One of the goals of Cucumber and specification by example is to provide a common language between developers and business. The above example contains so much detail that the intent of the use case is lost.  The code reminds me a lot of an example that Aslak Hellesøy gave of using the web_steps.rb “training wheels” originally included in the Cucumber-Rails gem:

Scenario: Successful login
  Given a user "Aslak" with password "xyz"
  And I am on the login page
  And I fill in "User name" with "Aslak"
  And I fill in "Password" with "xyz"
  When I press "Log in"
  Then I should see "Welcome, Aslak"

This kind of detail should be abstracted out of the scenarios into higher-level steps and by use of page objects.  Such refactoring makes the tests read better and much less brittle.

So if you don’t write explicit operations, what do you write?  Consider what a business owner would write as individual requirements.  Describe the intent of the API, not the explicit details.

I came up with a quite nice format in which to write the API tests.  As an example of registration:

Scenario:  Successful registration
   When I perform registration with the required parameters
   Then the request should be successful
    And I should receive a valid access token

This describes the essential functionality of the API, without any of the gory details.  The corresponding step definitions could be something like:

When /^I perform registration with the required parameters$/ do
  # Populate request information
  @request_method = "POST"
  @request_url = "/rest/register"
  @request_body = {email: generateEmail, password: "pass123",
      terms_accepted: true}
  @successful_response_code = 201
  @error_response_code_email_reserved = 409

Then /^the request should be successful$/ do
  # Perform the request and assert the response code
  @response =, @request_url,
      body: @request_body, expect: @successful_response_code)

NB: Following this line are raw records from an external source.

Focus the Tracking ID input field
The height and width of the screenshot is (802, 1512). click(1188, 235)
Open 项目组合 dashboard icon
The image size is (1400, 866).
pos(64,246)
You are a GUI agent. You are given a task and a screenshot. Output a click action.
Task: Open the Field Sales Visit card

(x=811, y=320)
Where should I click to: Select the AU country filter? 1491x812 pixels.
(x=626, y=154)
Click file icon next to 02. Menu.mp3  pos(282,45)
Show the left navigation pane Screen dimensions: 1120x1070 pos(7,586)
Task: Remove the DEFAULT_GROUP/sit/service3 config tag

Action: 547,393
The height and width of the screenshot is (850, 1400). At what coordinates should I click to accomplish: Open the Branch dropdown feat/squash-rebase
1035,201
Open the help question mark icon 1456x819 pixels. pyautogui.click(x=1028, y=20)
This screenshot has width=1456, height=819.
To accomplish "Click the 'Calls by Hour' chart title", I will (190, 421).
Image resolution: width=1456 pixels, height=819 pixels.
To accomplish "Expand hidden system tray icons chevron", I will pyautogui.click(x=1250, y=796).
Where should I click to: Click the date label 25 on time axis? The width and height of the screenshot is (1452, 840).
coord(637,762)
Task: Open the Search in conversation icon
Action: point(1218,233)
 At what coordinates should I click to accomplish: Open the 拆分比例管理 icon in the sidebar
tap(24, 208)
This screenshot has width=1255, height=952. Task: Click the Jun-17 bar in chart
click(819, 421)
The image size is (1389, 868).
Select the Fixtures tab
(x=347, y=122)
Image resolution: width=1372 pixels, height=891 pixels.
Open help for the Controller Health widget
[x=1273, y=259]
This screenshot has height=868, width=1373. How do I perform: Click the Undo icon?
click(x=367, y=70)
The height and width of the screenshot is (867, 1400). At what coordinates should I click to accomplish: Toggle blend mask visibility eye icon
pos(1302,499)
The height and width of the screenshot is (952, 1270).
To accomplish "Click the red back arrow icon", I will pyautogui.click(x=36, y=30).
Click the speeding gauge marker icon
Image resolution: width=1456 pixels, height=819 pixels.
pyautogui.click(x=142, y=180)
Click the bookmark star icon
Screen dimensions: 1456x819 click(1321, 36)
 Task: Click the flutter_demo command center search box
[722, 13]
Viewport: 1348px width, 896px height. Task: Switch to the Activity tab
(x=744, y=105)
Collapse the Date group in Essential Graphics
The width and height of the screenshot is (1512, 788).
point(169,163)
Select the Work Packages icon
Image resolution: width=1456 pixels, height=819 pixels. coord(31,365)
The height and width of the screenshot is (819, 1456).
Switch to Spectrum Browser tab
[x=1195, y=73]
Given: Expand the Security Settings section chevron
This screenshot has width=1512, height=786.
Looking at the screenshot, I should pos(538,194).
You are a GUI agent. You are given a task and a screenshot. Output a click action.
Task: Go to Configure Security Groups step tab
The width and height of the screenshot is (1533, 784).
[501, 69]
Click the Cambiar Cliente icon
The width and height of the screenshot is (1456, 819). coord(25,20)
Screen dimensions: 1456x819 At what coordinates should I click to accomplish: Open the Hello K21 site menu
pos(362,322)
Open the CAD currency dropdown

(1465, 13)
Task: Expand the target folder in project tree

Then /^I should receive a valid access token$/ do
  # ... test that the token in @response is valid

The interesting part is that the actions (“When”) store fields to the World, and only the post-condition “Then the request should be successful” performs the request.  This allows adding more directives that modify the request, resulting in very natural language:

Scenario:  Failed registration; email address in use
   When I perform registration with the required parameters
    But the email address is already reserved
   Then the request should fail due to email reserved

Here the step definition for “But the email address is already reserved” would either register the email address in or set the email address to something that is known to be reserved.  The corresponding “should fail” step expects the response code in @error_response_code_email_reserved.

This approach also abstracts the setting up the request parameters.  When we needed to make a change to the mandatory registration parameters, there was only one method that needed to be changed.

This structure has been a great success in our project.  Very often I’ve noticed that after having the feature file defined, it takes only 5-10 minutes to implement the steps.  There’s a lot of step reuse, and often you only need to write the request setup step, and possibly some custom post-condition steps.

One caveat of this approach is that the exact methods, URLs and parameter names are not presented in the feature file, and thus it does not function as documentation on its own.  We have a separate API document, and we’ve been considering moving the corresponding parts to the free-text description area in the feature files.  This would not be executable specification, but I think it’s an acceptable compromise.  I feel it more important to keep the scenarios succinct and readable, and thus more maintainable.